By Robert Roach

It’s blasphemy, but when Peter Lougheed decided in 1976 to put 30 per cent of natural resource revenue into the Alberta Heritage Fund, he got it wrong. It should’ve been 100 per cent.

In Lougheed’s defence, he got it a lot less wrong than the premiers who came after him, and he didn’t have the benefit of hindsight. The last 40 years on the resource revenue roller-coaster show that the best way to deal with the volatile and intergenerational nature of resource revenue is to transform it into a permanent financial asset that produces a steady stream of annual revenue.

When oil prices are high, we have huge surpluses that are difficult to spend wisely on the fly. When prices are low, we have a budget hole that has to be rapidly filled by a haphazard combination of debt, cuts or higher taxes. This encourages overspending in good years and underspending in bad. It also undermines accountability, as windfall cash is used to plug rather than properly repair holes in the ship of state.

Putting the revenue in the bank and only spending the interest (after inflation-proofing the principal) does not eliminate volatility, as the fund’s earnings will fluctuate over time. Nonetheless, while occasional market corrections can be severe, a well-managed fund’s earnings will be much less volatile than resource revenue.

A fund also allows Albertans to get more bang for their resource buck by growing that buck through sound investments. The money is not put in a mattress. It’s put to work so it can grow in value and generate returns that can be used to fund programs or reduce taxes in perpetuity. Spending the money as it comes in simply depletes the asset.

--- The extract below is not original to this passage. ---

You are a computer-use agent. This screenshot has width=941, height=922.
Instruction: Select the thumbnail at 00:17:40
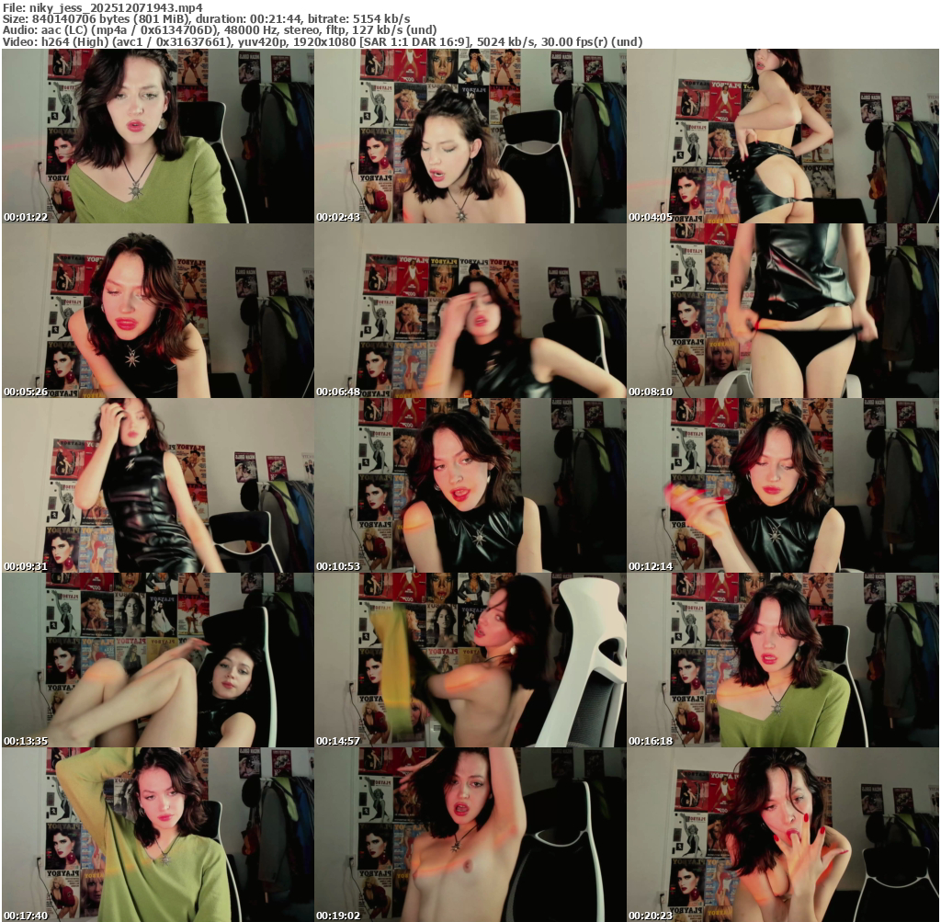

If you decide to save less than 100 per cent, you get some of the benefits of saving, but you don’t maximize them. What’s worse, is that you remain addicted to the volatile revenue that you don’t divert into the fund.

The save-it-all-and-spend-the-interest approach allows for much better planning and accountability. It also reduces the shocks to the economy and the unrealistic spending expectations created by large windfall infusions of government cash.

In addition, diverting resource revenue into a fund is the only way to guarantee that future Albertans benefit appropriately from the sell off of the province’s natural resource endowment.

It’s a simple principle: current spending should be paid for by current residents. But what about infrastructure that is used by future residents and investing in education today so we have the skilled workers we need tomorrow? Since future residents benefit from these things, they should help pay for them through the use of today’s resource revenue and “smart” debt.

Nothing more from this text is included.